O ministro passou um quadro detalhado sobre os projetos que estão em tramitação no Congresso, com ênfase na reforma tributária e no pacote de contenção de despesas, que devem ocorrer ainda esta semana, até por causa do recesso parlamentar. 'Expus para ele a situação da reforma tributária, o que está para ser decidido pela Câmara agora em caráter definitivo. Também tratamos das questões das medidas fiscais, também apresentei para ele os relatores, como é que a gente está tentando encaminhar, a necessidade de votação essa semana e alguns projetos das reformas microeconômicas também que precisam ser votadas essa semana', explicou o ministro.

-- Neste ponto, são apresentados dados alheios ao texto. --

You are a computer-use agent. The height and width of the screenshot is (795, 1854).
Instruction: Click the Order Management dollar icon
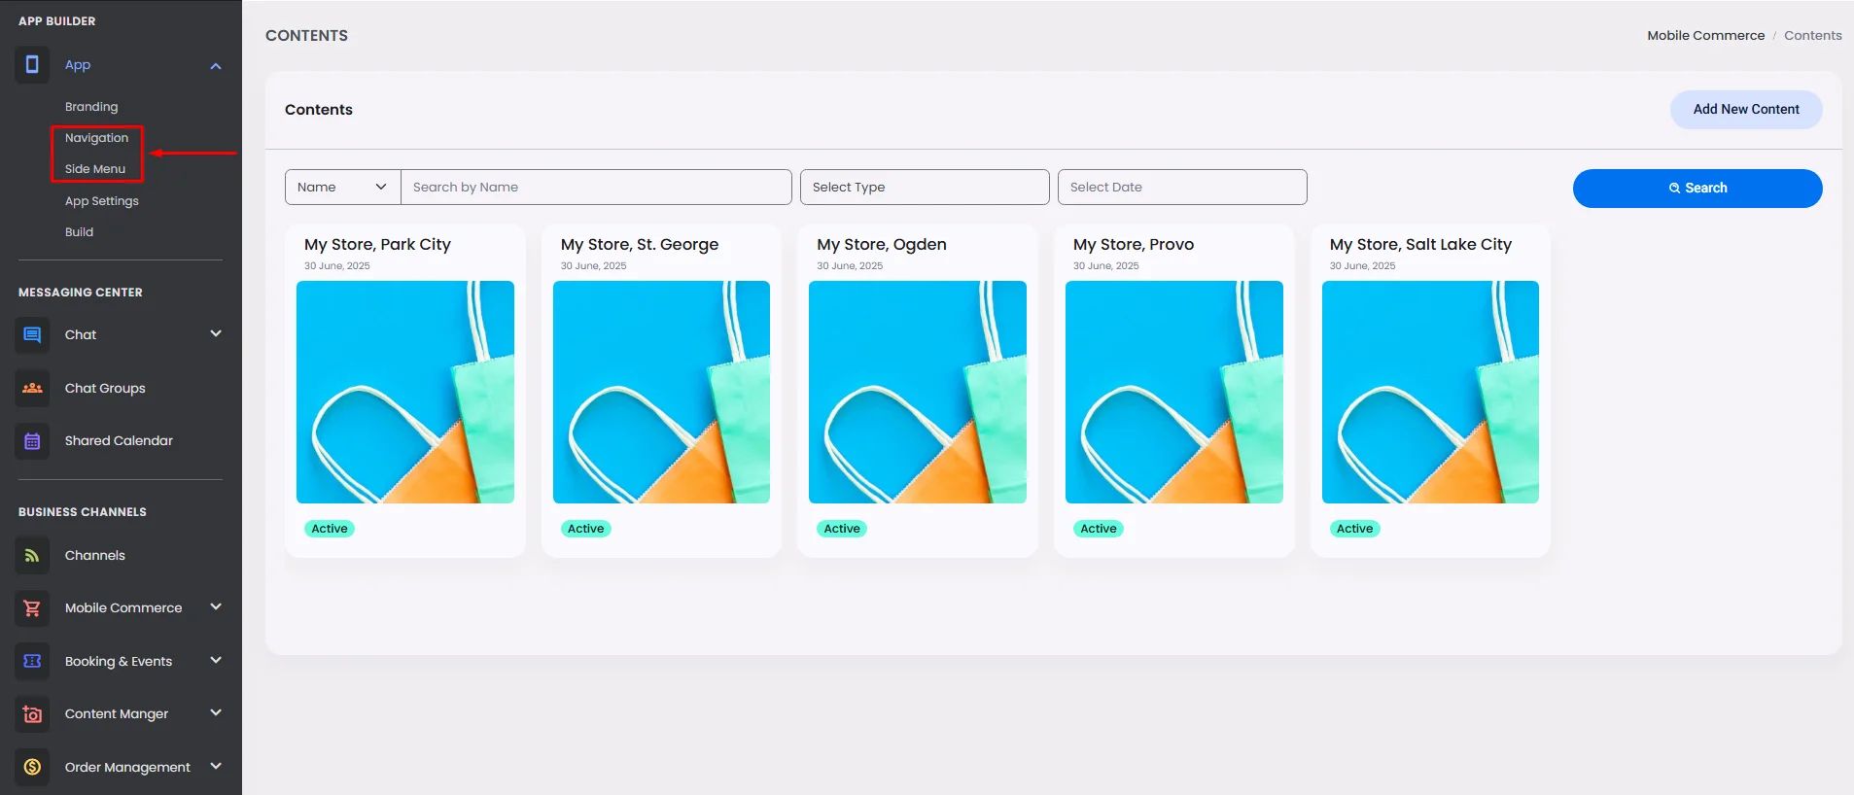point(32,767)
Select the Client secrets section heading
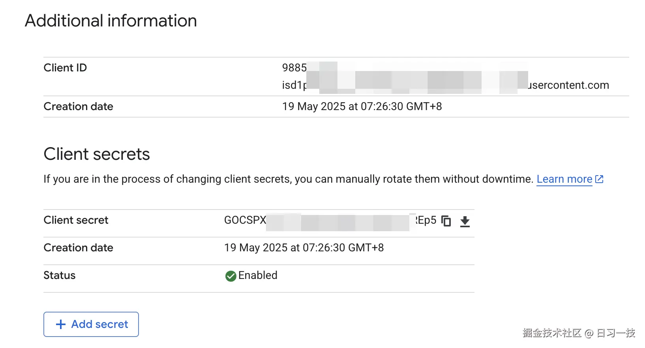The height and width of the screenshot is (348, 645). pos(97,154)
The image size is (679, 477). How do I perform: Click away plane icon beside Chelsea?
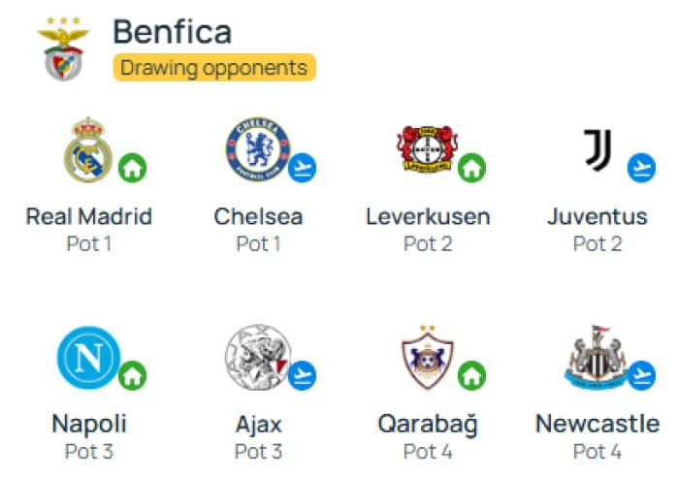pyautogui.click(x=303, y=168)
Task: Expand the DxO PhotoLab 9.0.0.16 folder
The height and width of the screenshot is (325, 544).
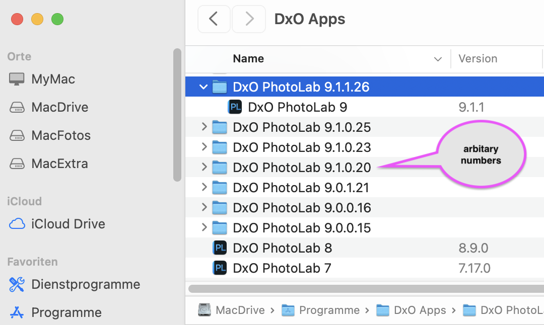Action: [x=204, y=208]
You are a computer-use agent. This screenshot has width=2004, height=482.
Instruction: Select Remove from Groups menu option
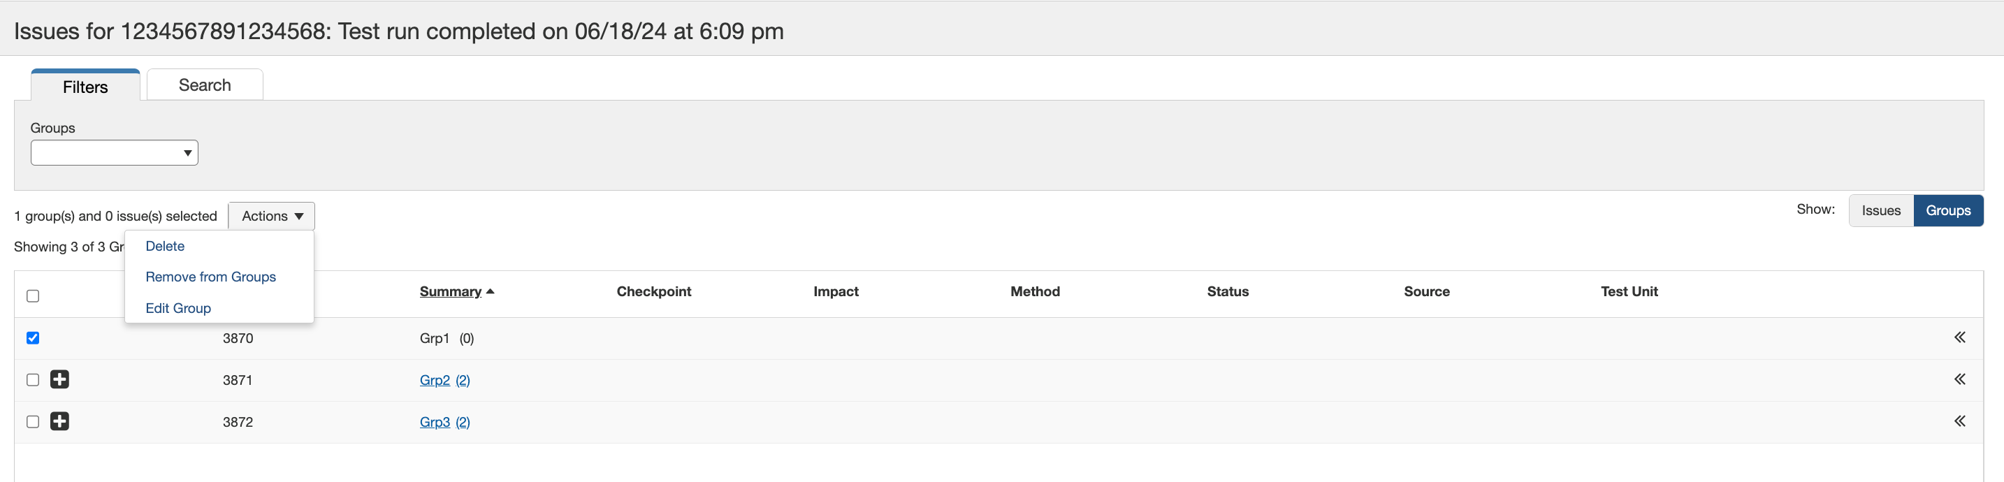(210, 277)
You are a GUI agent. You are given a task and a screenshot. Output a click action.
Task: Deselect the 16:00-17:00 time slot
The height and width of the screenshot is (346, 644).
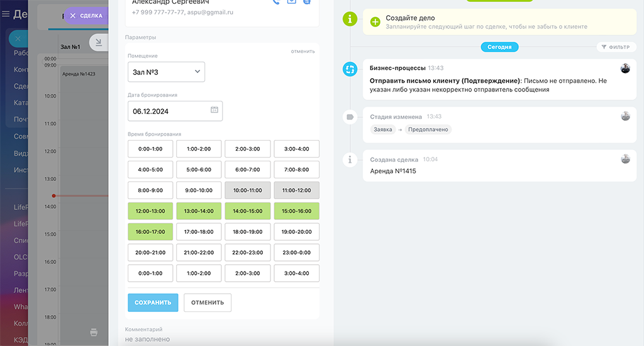[x=149, y=232]
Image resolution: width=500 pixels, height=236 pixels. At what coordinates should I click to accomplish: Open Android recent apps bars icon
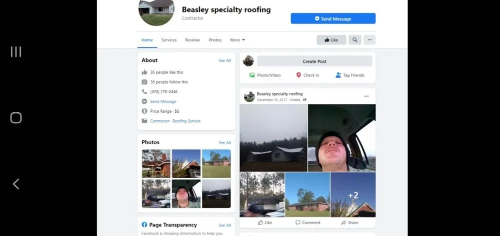tap(16, 52)
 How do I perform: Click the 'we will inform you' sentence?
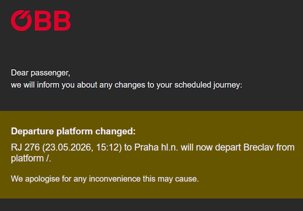tap(126, 85)
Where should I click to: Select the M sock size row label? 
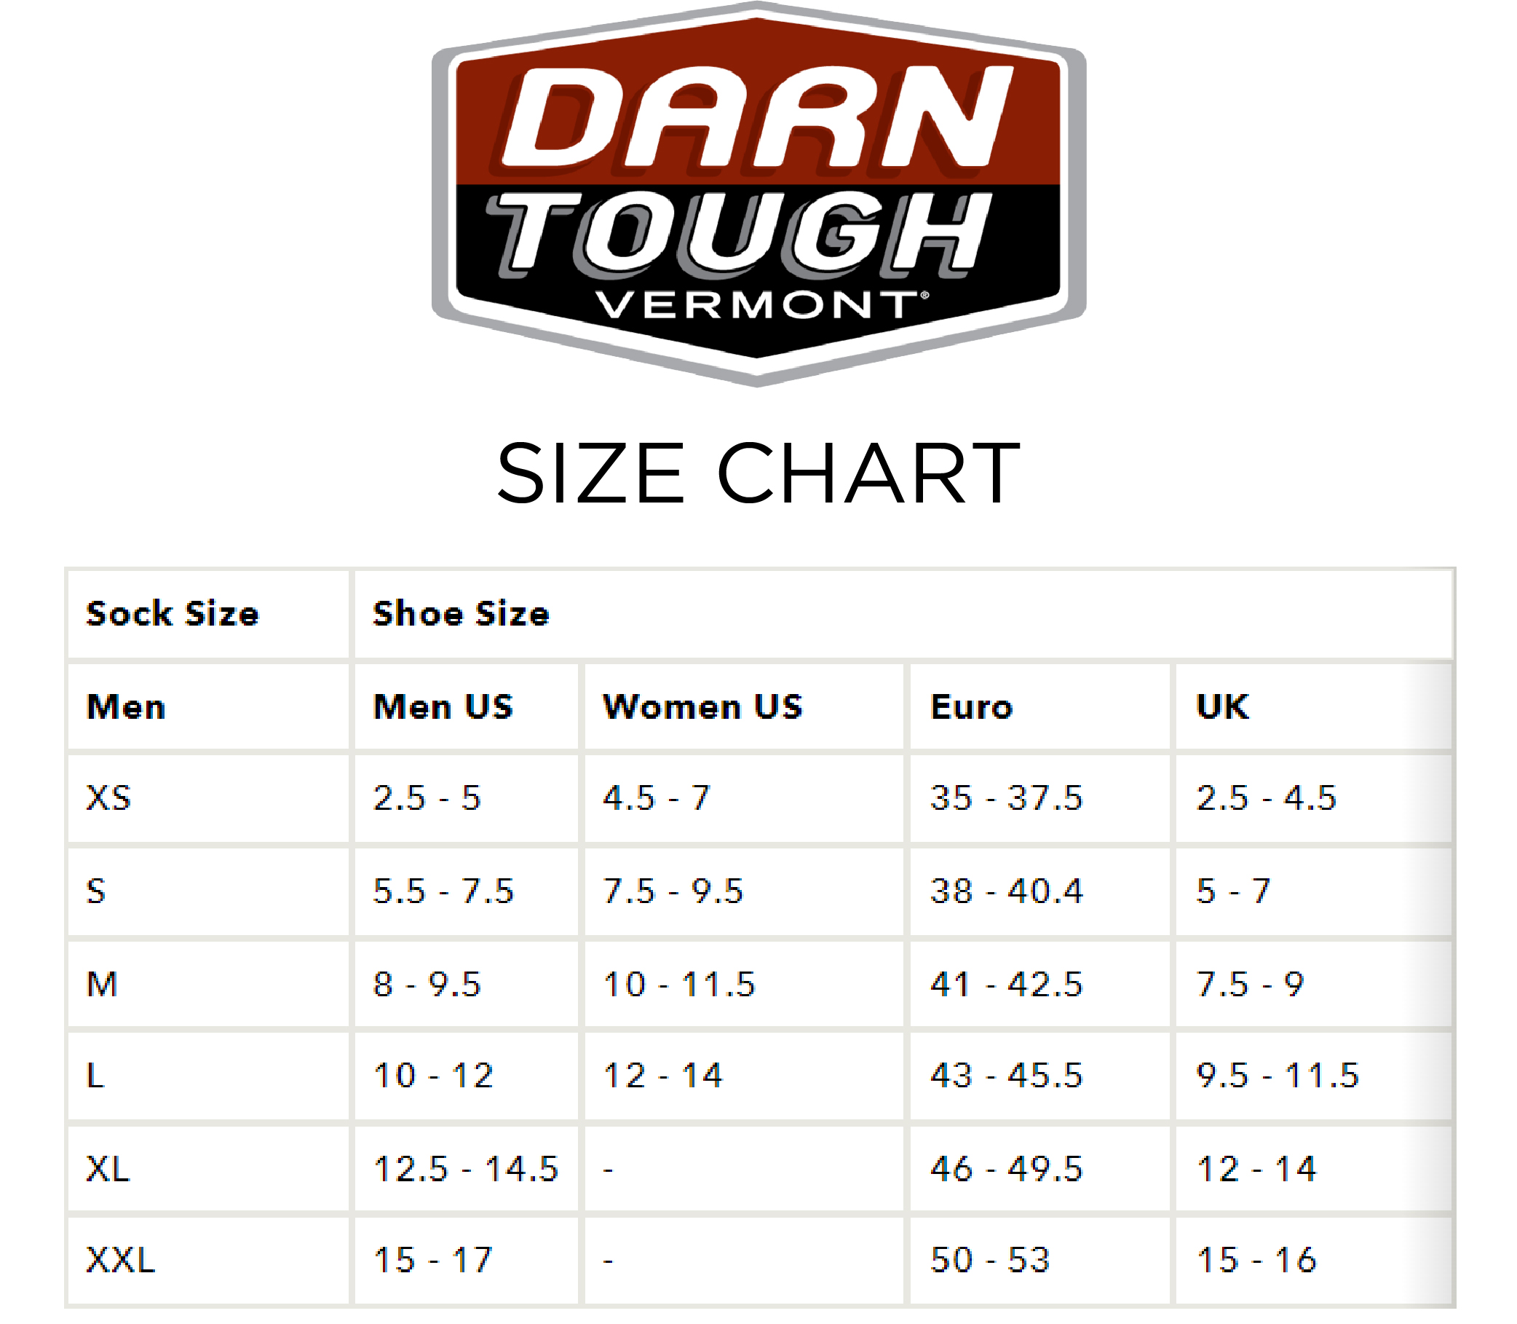click(102, 984)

Haddad disse que ele mostrou um panorama para Lula da situação de cada medida, tanto no Senado quanto na Câmara, para que o presidente possa agir, caso julgue necessário. 'Dei o quadro para ele desses três blocos de medidas para que ele pudesse, eventualmente, julgar a conveniência de tomar alguma providência, dar algum telefonema tranquilizador para acelerar as coisas', afirmou, que acrescentou estar voltando a Brasília porque 'tem muito trabalho' na capital federal. Sobre a reforma tributária, Haddad disse que expôs a questão do Imposto Seletivo.
Os senadores tiraram a incidência do 'imposto do pecado' de bebidas açucaradas, e não conseguiram incluir a cobrança para armas e munições. Haddad disse que expôs o cenário para orientação dos líderes da base. A intenção é garantir que o texto seja sancionado ainda este ano. 'Confesso a vocês que me surpreendi com a disposição do presidente, estava muito tranquilo. Despacho absolutamente normal, está bem, está corado, está bem, foi tranquilo', disse Haddad.